[[ EXTRACTED RECORDS open ]]

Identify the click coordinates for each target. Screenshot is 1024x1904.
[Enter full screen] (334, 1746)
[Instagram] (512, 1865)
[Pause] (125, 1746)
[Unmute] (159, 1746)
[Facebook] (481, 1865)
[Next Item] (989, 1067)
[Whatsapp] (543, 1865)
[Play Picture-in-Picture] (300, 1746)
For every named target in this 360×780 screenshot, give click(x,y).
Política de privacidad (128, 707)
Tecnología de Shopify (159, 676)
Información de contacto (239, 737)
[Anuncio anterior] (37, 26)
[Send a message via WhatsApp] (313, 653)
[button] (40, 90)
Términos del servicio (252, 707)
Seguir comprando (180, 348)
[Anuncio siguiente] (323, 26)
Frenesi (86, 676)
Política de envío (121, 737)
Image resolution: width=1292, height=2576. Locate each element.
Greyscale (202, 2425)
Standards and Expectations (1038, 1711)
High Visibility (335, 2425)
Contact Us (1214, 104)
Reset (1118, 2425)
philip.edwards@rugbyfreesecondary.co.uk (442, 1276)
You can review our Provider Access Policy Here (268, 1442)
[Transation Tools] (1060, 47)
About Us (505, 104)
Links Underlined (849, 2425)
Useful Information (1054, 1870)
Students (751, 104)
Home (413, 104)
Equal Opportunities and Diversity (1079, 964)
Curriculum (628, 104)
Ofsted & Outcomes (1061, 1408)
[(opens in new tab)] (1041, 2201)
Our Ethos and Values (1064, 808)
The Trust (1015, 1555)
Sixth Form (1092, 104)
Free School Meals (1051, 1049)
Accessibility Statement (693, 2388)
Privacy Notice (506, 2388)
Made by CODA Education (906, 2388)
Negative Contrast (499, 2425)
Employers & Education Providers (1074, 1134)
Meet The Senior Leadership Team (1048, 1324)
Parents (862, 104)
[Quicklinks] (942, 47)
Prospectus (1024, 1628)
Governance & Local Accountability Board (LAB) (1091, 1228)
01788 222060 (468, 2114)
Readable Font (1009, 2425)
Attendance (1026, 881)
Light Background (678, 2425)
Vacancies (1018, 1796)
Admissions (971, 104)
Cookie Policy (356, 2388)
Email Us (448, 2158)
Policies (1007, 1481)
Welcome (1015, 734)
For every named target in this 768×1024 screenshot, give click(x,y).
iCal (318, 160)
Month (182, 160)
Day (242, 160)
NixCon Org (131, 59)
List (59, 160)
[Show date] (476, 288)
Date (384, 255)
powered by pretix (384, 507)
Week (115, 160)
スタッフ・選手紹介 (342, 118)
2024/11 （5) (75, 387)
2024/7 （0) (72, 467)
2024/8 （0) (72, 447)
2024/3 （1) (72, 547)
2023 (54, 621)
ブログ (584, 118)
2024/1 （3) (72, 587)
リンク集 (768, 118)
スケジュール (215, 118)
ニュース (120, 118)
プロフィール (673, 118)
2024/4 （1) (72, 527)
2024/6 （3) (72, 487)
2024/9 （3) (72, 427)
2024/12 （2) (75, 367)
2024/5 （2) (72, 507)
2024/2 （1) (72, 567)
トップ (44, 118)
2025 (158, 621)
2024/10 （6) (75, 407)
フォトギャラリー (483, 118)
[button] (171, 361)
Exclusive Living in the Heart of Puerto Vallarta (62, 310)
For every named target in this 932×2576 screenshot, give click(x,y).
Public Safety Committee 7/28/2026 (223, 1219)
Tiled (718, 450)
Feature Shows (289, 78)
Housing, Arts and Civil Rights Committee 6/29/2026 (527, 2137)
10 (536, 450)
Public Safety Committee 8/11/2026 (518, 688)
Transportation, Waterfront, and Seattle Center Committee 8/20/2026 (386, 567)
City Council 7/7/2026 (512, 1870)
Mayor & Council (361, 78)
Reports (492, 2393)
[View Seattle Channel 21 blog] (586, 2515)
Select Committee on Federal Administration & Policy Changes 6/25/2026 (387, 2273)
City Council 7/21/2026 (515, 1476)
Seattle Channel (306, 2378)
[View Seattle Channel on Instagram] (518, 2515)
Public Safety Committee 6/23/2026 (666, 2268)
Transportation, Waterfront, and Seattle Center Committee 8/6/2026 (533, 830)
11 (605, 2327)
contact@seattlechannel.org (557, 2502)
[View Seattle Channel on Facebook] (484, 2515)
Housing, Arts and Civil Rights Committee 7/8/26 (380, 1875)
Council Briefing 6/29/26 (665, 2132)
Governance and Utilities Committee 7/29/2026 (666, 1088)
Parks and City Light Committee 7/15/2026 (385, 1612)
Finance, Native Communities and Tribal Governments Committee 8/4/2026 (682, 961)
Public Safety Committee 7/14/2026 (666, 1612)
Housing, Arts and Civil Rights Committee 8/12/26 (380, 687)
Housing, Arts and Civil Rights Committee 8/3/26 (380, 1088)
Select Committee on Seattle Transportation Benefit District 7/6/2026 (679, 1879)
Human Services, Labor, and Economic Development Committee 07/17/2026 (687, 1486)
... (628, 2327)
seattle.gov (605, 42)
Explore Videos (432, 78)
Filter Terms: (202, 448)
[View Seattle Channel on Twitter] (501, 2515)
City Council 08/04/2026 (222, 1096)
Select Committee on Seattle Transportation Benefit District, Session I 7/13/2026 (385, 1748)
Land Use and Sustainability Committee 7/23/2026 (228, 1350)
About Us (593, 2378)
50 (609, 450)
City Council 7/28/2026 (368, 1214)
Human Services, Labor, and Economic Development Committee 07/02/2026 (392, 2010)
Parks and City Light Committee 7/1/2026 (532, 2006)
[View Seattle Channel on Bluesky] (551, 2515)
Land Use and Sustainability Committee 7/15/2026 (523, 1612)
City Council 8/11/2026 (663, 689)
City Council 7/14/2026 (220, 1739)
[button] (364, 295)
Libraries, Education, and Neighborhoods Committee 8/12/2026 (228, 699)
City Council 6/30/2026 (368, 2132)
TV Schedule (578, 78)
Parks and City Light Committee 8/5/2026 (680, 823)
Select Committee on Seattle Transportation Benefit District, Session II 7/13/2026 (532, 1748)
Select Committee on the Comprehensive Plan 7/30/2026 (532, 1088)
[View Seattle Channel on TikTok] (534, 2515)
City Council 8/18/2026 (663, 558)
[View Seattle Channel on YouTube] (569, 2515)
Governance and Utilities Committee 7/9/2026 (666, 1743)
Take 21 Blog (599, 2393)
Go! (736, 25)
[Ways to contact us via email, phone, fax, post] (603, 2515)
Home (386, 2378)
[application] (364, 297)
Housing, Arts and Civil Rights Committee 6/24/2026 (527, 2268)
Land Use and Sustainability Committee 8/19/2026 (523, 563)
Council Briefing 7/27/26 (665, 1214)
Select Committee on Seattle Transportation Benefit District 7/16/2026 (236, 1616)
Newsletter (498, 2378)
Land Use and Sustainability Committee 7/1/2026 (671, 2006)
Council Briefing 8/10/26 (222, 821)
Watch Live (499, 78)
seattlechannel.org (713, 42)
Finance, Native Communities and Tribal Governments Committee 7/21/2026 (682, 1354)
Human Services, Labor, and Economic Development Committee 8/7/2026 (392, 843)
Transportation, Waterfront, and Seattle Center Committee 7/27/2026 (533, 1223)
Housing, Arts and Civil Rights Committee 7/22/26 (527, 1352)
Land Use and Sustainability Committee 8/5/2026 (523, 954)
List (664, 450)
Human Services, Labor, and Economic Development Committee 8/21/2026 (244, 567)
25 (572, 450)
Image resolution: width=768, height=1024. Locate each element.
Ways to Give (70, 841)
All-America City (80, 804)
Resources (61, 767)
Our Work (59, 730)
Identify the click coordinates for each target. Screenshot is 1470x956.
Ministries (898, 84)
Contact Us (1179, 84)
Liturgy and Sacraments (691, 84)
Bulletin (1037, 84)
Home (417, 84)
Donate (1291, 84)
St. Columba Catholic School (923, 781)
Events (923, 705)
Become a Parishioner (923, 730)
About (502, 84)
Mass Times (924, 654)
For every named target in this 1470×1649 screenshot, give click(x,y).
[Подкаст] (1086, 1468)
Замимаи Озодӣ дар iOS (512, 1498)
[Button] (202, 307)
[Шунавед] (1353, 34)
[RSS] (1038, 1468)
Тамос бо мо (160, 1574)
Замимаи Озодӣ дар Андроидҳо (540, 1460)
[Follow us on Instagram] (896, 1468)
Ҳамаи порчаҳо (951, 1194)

[[ EXTRACTED RECORDS closed ]]

WORK ITEM: Show all lines above holding the word "Locate".

RESPONSE:
Image resolution: width=1292, height=2576. Locate each element.
Image resolution: width=768, height=1024. Locate each element.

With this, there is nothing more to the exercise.